Sunday, February 17, 2013

adventures in academia

I'm three weeks into my whirlwind campus interview stage, with about two more weeks to go! So far, so good. I'm learning so much at each campus – about what it means to be an academic, the state of Classics these days, what makes me a strong candidate (and likewise, weak), and what my own expectations for my career are. I'm not ready to make a grand summary, but so far, a few observations:

Sometimes, the hotel with the best view:

(Hartford, CT)

can also be the most "creative" in finding solutions to broken hairdryers:


Texans really ARE serious about their beef:


And their bears! This is a terrible picture, but try to spot two pairs of fuzzy ears in the center:




This is where they live, right in the center of campus:


More seriously: I'm coming to understand the way in which academia CAN be divided into "winners" and "losers" (and how important it is to be in the "winners" camp), but also the way in which academia is much "flatter" than I had imagined, with much greater equality across different kinds of schools. On the one hand, I'm extremely grateful to Princeton. There are so many ways in which my Princeton education helped to position me for success in graduate school: it was at Princeton that I learned about Dumbarton Oaks, the American School, the Latin/Greek Institute – all things that perhaps distinguished my CV from others'. Let me not neglect to mention the strong training I received in the languages, which gave me a head start in grad school and helped me impress the people who are now writing my letters. I hardly ever talk about Princeton while I'm at Michigan, but on the job circuit, I've talked about it many times – with the many academics who did their graduate and undergraduate training there, with committees wanting to understand my intellectual trajectory – and it always reminds me of how fortunate I am to have gotten my start there.

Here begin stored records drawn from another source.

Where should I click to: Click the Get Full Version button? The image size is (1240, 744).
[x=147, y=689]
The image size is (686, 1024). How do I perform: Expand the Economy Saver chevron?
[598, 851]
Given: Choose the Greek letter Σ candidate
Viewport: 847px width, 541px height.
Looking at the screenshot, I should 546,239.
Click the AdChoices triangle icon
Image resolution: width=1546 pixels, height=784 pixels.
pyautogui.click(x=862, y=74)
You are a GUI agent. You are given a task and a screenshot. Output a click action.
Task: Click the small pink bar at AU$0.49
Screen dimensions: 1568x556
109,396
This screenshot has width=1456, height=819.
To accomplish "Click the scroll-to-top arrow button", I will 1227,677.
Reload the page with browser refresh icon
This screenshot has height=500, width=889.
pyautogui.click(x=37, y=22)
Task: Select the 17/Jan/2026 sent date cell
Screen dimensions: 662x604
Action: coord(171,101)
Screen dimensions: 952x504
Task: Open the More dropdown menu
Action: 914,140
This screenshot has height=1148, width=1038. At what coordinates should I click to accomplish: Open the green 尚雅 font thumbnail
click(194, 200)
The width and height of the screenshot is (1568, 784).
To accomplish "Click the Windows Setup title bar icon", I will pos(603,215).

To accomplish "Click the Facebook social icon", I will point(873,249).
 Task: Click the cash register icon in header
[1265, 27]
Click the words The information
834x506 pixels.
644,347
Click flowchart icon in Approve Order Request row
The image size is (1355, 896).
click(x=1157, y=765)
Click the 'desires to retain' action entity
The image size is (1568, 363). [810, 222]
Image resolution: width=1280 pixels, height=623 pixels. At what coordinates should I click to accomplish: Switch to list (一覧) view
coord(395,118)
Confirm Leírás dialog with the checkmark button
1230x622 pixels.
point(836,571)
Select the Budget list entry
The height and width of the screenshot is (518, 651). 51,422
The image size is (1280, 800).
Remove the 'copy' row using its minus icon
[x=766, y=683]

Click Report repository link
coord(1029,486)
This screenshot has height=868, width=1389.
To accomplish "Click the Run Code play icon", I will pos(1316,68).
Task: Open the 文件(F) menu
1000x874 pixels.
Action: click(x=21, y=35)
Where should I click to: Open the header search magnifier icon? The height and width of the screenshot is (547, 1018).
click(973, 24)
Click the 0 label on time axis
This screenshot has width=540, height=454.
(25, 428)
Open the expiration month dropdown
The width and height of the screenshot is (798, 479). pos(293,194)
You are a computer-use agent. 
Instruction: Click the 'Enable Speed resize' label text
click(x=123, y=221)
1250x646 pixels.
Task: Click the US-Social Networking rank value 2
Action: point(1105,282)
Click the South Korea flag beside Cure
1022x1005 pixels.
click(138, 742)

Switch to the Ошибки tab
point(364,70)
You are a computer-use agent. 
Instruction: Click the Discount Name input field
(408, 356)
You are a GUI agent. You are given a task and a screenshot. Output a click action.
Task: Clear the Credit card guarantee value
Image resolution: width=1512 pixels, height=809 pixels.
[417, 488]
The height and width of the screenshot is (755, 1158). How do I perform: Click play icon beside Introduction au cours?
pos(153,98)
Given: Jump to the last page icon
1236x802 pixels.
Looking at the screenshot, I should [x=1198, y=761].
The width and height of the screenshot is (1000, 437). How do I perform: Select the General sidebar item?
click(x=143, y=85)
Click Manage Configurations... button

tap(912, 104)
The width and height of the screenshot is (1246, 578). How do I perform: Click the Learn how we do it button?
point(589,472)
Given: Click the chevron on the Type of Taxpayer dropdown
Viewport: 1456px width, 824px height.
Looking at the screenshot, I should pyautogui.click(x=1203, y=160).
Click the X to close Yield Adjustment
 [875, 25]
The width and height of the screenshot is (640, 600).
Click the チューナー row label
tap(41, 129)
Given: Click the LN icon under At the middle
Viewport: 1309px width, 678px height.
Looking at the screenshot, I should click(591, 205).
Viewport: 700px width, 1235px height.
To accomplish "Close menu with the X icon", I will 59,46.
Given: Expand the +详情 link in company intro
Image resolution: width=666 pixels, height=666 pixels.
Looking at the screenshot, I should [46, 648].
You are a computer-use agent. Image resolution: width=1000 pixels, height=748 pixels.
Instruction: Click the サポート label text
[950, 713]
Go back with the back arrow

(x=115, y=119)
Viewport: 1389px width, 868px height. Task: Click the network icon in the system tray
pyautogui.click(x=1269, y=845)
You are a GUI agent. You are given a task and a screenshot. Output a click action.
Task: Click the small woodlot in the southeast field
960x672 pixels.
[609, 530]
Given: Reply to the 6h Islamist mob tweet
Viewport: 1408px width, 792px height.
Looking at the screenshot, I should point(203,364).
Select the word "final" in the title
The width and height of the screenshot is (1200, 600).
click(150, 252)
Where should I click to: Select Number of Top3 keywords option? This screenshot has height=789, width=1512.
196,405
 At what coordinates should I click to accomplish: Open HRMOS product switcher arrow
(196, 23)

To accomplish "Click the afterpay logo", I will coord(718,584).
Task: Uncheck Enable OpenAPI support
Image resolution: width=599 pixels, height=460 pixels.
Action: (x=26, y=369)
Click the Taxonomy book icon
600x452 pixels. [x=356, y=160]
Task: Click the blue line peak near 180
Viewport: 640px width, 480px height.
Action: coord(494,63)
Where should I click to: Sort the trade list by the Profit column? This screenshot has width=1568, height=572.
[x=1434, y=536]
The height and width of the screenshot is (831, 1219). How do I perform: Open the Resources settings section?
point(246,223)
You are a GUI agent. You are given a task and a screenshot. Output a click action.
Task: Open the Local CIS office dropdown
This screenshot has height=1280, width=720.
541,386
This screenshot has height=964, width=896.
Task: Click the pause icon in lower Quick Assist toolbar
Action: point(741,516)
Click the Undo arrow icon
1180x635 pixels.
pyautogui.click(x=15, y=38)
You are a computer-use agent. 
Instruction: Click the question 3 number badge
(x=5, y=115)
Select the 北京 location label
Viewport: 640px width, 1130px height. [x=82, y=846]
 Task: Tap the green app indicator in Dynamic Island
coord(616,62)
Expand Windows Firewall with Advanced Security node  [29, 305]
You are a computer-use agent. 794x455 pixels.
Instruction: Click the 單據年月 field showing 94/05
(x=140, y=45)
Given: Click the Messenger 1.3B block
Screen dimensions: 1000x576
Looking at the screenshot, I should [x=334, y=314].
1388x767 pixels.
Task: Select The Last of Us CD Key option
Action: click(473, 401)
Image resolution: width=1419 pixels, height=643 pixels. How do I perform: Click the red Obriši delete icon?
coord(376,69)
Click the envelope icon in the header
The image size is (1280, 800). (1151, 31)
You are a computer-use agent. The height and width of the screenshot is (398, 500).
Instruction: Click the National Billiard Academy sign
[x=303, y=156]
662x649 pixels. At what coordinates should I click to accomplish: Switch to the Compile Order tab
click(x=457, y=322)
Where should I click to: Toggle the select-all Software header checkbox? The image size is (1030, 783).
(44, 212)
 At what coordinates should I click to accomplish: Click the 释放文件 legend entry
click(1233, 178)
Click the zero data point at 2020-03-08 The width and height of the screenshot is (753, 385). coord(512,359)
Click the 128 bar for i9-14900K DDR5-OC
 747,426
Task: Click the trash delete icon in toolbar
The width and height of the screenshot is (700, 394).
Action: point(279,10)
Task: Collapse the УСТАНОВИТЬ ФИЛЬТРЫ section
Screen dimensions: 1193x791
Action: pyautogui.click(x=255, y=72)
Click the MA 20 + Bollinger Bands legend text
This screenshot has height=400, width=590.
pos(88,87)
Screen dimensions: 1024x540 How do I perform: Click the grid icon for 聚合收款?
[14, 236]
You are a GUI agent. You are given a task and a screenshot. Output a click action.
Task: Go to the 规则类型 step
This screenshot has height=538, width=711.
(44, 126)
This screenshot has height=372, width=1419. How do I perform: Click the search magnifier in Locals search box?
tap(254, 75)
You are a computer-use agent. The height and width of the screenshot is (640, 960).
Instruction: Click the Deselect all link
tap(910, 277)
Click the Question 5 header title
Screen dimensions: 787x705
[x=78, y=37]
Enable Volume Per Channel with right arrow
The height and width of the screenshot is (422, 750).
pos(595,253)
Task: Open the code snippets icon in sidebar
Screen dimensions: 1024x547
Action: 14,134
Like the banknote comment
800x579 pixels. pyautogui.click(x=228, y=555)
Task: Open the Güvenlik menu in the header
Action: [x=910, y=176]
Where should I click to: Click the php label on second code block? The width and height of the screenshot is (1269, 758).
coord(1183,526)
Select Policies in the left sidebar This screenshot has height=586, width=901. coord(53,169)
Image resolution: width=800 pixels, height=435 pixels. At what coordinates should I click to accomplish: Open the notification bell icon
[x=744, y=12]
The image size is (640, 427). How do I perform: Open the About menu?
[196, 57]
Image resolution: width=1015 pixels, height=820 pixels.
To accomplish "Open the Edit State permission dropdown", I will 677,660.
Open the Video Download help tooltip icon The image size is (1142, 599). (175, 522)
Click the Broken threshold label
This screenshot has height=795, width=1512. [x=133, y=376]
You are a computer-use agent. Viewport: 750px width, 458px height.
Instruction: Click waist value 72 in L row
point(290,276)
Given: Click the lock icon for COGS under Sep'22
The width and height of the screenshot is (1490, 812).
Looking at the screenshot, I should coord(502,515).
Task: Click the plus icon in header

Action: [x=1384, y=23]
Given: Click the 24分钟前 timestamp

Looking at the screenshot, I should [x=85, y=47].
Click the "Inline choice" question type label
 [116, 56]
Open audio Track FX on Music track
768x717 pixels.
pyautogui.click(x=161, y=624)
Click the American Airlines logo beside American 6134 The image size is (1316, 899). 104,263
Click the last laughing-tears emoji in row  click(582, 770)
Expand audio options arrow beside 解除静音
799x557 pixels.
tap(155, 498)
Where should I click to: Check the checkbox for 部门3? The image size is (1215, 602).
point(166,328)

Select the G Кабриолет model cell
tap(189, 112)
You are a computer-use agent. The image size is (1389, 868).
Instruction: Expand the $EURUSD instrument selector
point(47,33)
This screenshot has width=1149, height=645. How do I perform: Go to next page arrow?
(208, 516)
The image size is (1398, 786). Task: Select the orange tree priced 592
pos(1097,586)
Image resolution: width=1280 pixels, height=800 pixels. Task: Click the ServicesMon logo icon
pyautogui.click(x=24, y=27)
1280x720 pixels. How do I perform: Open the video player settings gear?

On the other hand, my time at Princeton gave me a very skewed idea of what it means to be an academic or what the broader field is like. When I was an undergrad, I thought there were only 3 schools of import (and you can probably guess which ones those are). But it turns out that brilliant and successful academics end up everywhere – big schools, rich schools, poor schools, in glamorous and remote locations, with amazingly accomplished students and the poorly prepared. Yet in many ways, their lives seem the same: they struggle to produce and publish while teaching; administrators want to see more Classics majors and minors; committee work is a drag; students are inspiring and terrific, as well as difficult and unmotivated. There is one school where I'm truly terrified of ending up at, and it's a replacement hire for a retiring scholar whose article on Euripides' Heracles really shaped one of my chapters. Who knew? And so much of where you end up is based on luck: who is hiring this year, what they're looking for, and whether you can fool them into loving you and your work.